Hacker News new | ask | show | jobs
by Karunamon 5052 days ago
>and not creative image doctoring like pasting some space or removing a person USSR style.

I can't possibly be the only person confused by the author's visceral reaction to pasting in a block of black above a photo, or slightly offended by your comparing it to USSR-esque person removal.

2 comments

It's a manipulation of the truth. By presenting that image as truth you have lied to the viewer. There are (or at least, should be) strict ethical controls on journalists to avoid lying to their readers. That's why quotes are what the interviewee actually said, and not what the journalist wanted them to say. And it's why pictures of events are what was actually captured by the camera, with minimal manipulation for publication, but without adding or removing stuff.
And what truth is that? There was nothing of any substance added or removed to the image, indeed adding the black only served to make it aesthetically appealing.

There's distortion of the truth, and then there's removing redeye from a picture. Which of these would you say this falls under?

The OTS antenna on top of the helmet is clipped. Adding black sky doesn't restore it.
The original image is fine. What is gained by faking the sky? Faking the sky, and adding a note to say that the sky has been faked, is fine.

Fixing red-eye is borderline and needs to be done carefully. Someone fixing red-eye and obscuring a coloboma has distorted the image, and distorted truth.

Can you really see no difference in fixing a photographic defect and adding in stuff that was not there?

Obviously it depends a bit on where the image is used, but I'd hope that any publication would list the changes made to a photograph.

>And what truth is that? There was nothing of any substance added or removed to the image, indeed adding the black only served to make it aesthetically appealing.

The truth that if you make it "a little of this is OK", "a little of that is OK" people will abuse it. No manipulation is clear cut and KISS.

And making an image "aesthetically appealing" can have consequences of viewer manipulation. E.g making pictures of war prettier, or removing some things that don't make the frame pleasing but reveal stuff about the actual situation, etc etc.

Even this manipulation hides facts. E.g the fact that Neil couldn't operate the camera with precision -- so it can be used to show that the walk on the moon was easier or more "piece of cake" than it really was. (Remember that one major use of the moon mission was cold-war era PR for the US).

>here's distortion of the truth, and then there's removing redeye from a picture.
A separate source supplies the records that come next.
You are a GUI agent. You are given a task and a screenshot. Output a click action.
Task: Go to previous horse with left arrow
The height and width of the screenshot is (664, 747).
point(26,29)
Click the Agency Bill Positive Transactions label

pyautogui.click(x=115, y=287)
Which of these would you say this falls under?

Even removing redeye from a picture would be frowned upon in newsrooms.

E.g What if the picture is of a drug abusing athlete, and the process shows his eyes more normal than they were?

>people will abuse it

Then be outraged at the abuse. Just about any tool can be misused, but that doesn't make using that tool wrong.

>so it can be used to show that the walk on the moon was easier or more "piece of cake" than it really was.
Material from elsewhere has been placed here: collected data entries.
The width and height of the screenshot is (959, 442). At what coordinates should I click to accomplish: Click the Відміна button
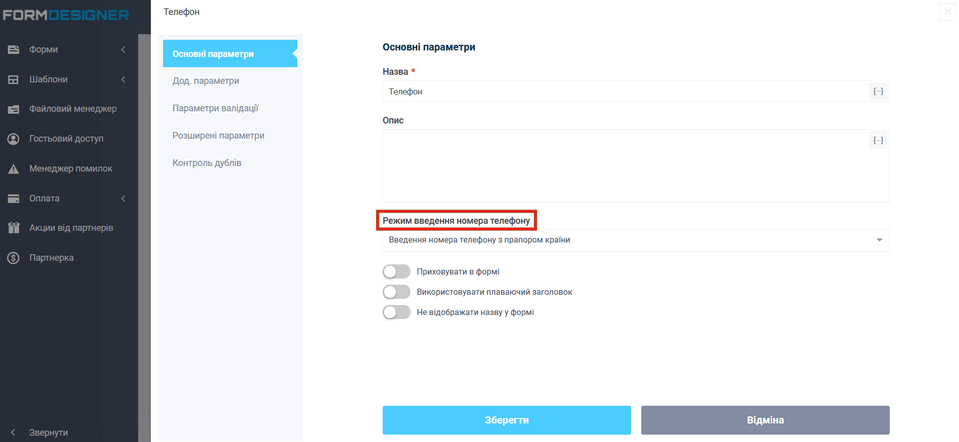coord(765,420)
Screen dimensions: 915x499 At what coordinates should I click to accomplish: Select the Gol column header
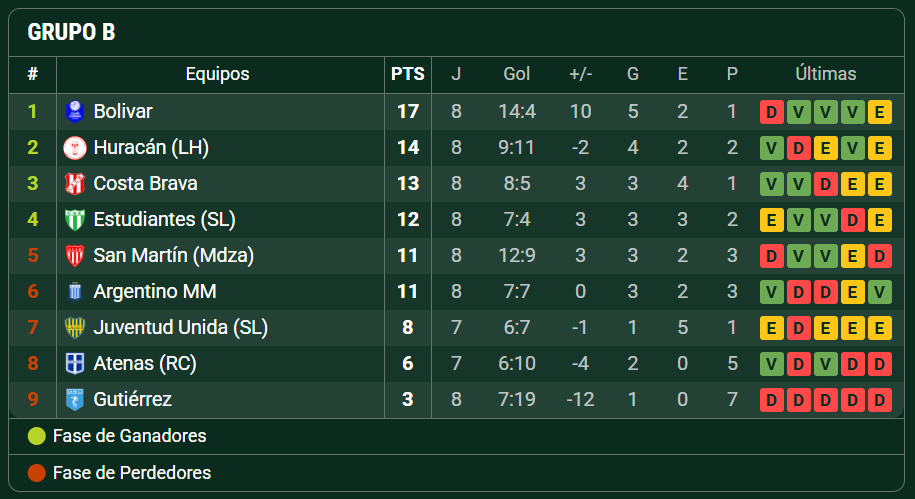click(x=516, y=74)
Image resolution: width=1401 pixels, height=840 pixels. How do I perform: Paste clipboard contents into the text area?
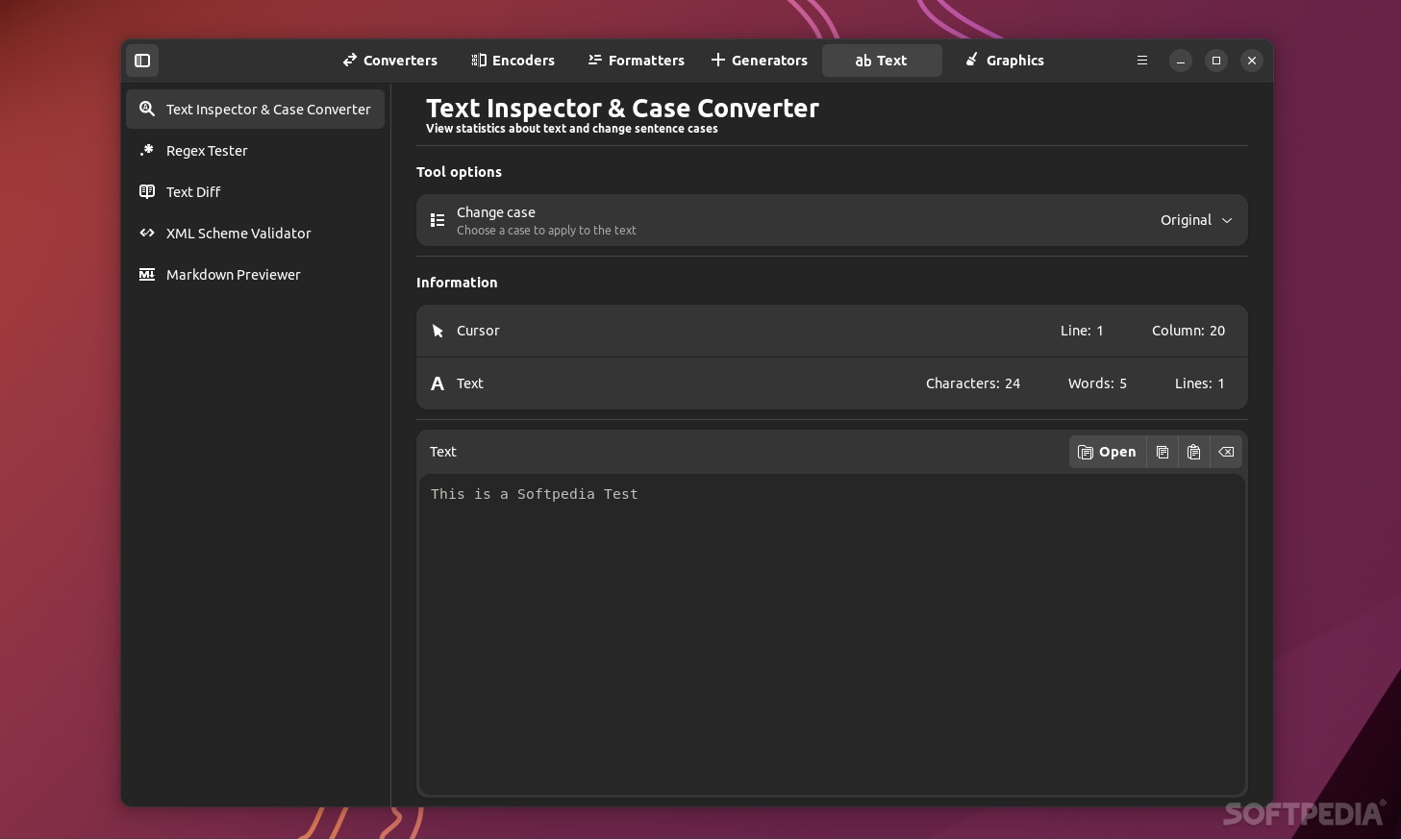coord(1193,452)
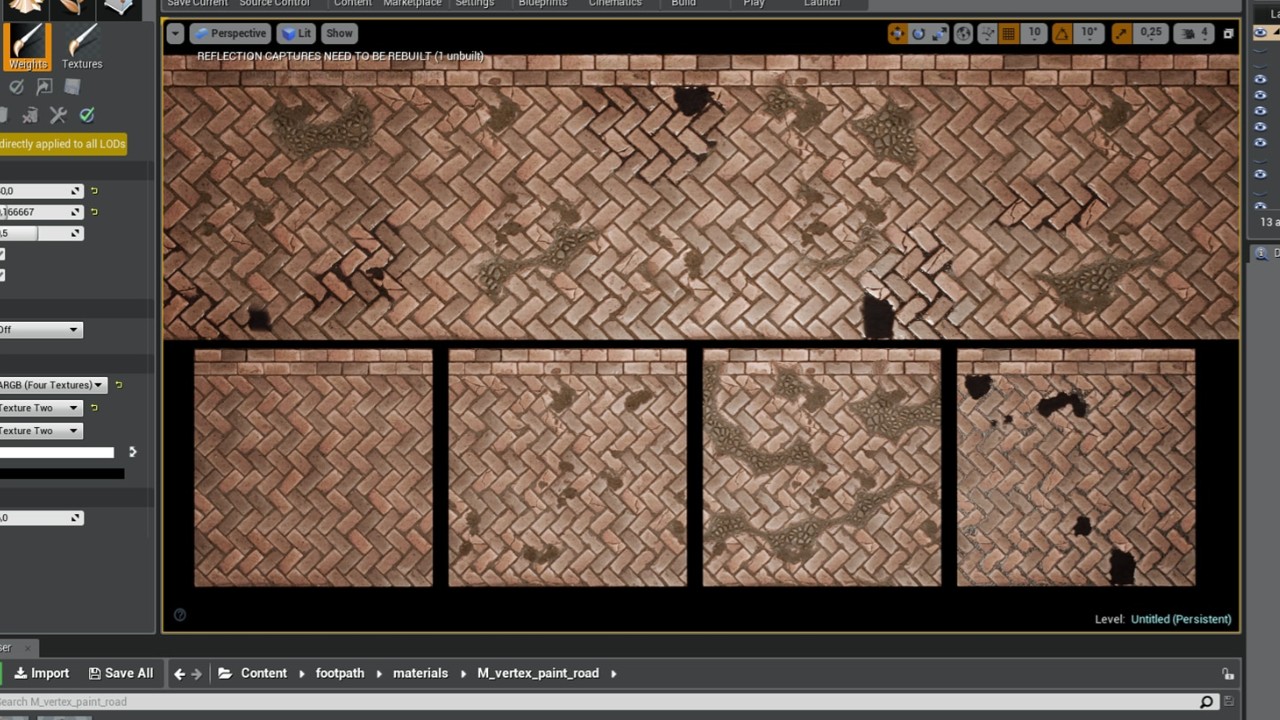Toggle scale snapping in the viewport

click(1121, 34)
I see what you're getting at, but even that seems like a stretch, even in the light of the cold war. "Dumb Americans can't even operate a camera right!"

I see the principle here, I really do, but a principle is not applicable in all cases. Leaving no room for nuance is not an ideal to strive for!

First, "the author's visceral reaction" is simple journalist ethics. They teach you that at journalist school. Doctored images are bad.

Second, noticed how I haven't mentioned NASA in my reply about doctored images? I gave some examples of the kind of things photo editors avoid. Nowhere I said, explicitly or implicitly, that NASA adding black was like a "USSR-esque person removal".

Also notice how I gave TWO examples? "like pasting some space or removing a person USSR style"? NASA did the first, USSR did the second. Where's the confusion?

I called both "creative image doctoring", but NOWHERE did I implied that what NASA did is equally morally outrageous as the second.

>NOWHERE did I implied that what NASA did is equally morally outrageous as the second.

No, but you compared something completely innocuous with something completely evil. I sincerely don't believe even did it on purpose, but it reads like a cheap appeal to emotion.. probably an implication you weren't trying to give off.